*Entries*
───

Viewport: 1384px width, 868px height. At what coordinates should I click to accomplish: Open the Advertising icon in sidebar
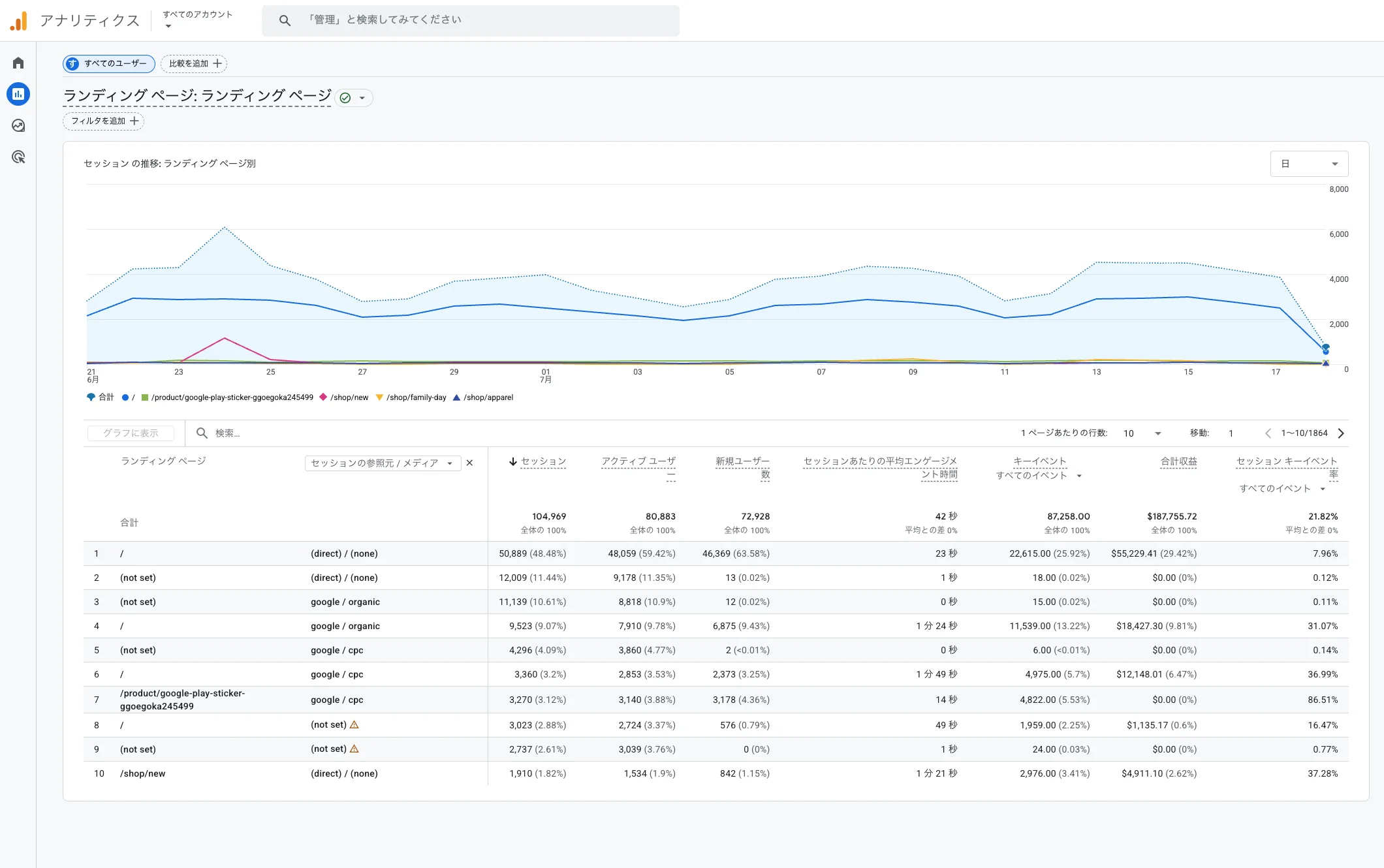pos(18,157)
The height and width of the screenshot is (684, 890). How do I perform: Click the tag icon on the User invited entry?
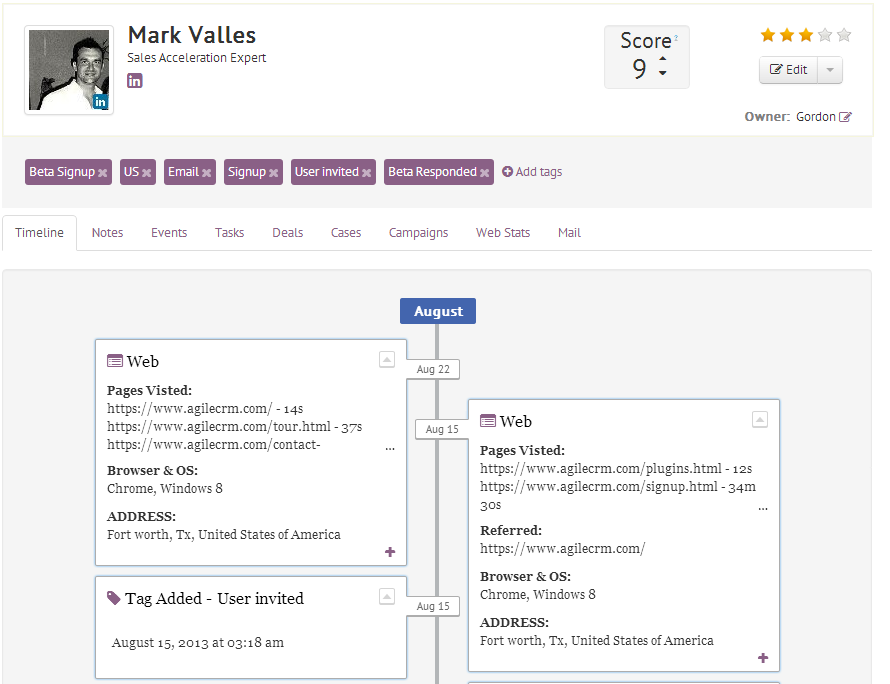(112, 597)
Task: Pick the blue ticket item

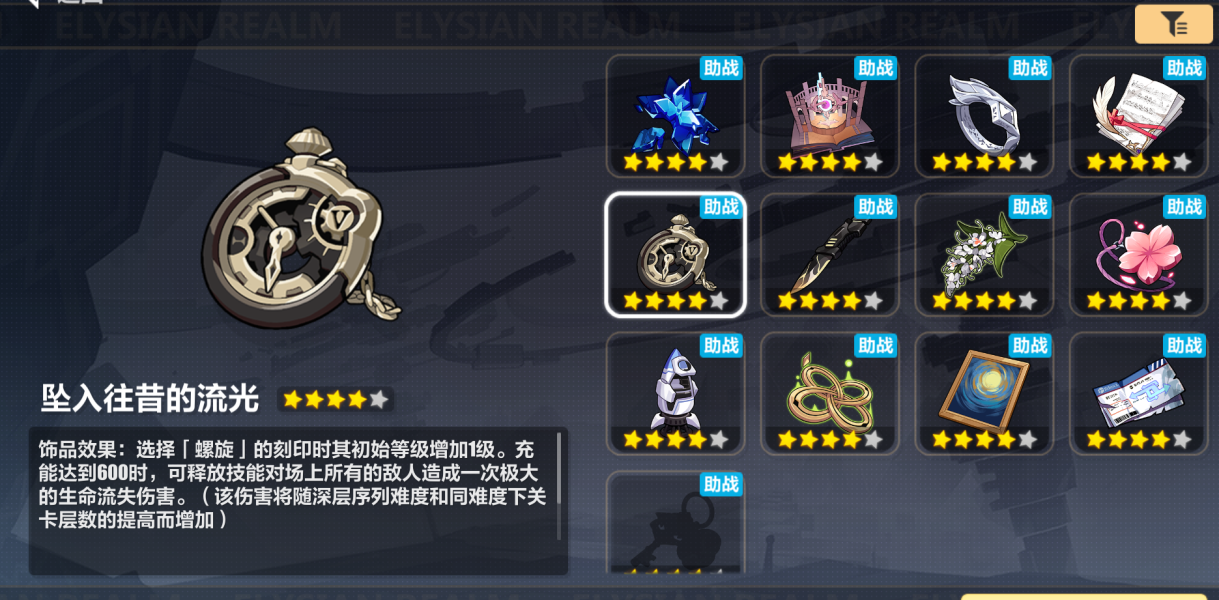Action: pos(1139,394)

───

*What the task asks*
Turn the lines above into a numbered list, skipping the blank lines and leaving out the pictures.

*Written response*
1. Viewport: 1384px width, 868px height. At what coordinates should I click to accomplish: Open the Advertising icon in sidebar
2. pos(18,157)
3. The height and width of the screenshot is (684, 890). How do I perform: Click the tag icon on the User invited entry?
4. (112, 597)
5. Task: Pick the blue ticket item
6. Action: pos(1139,394)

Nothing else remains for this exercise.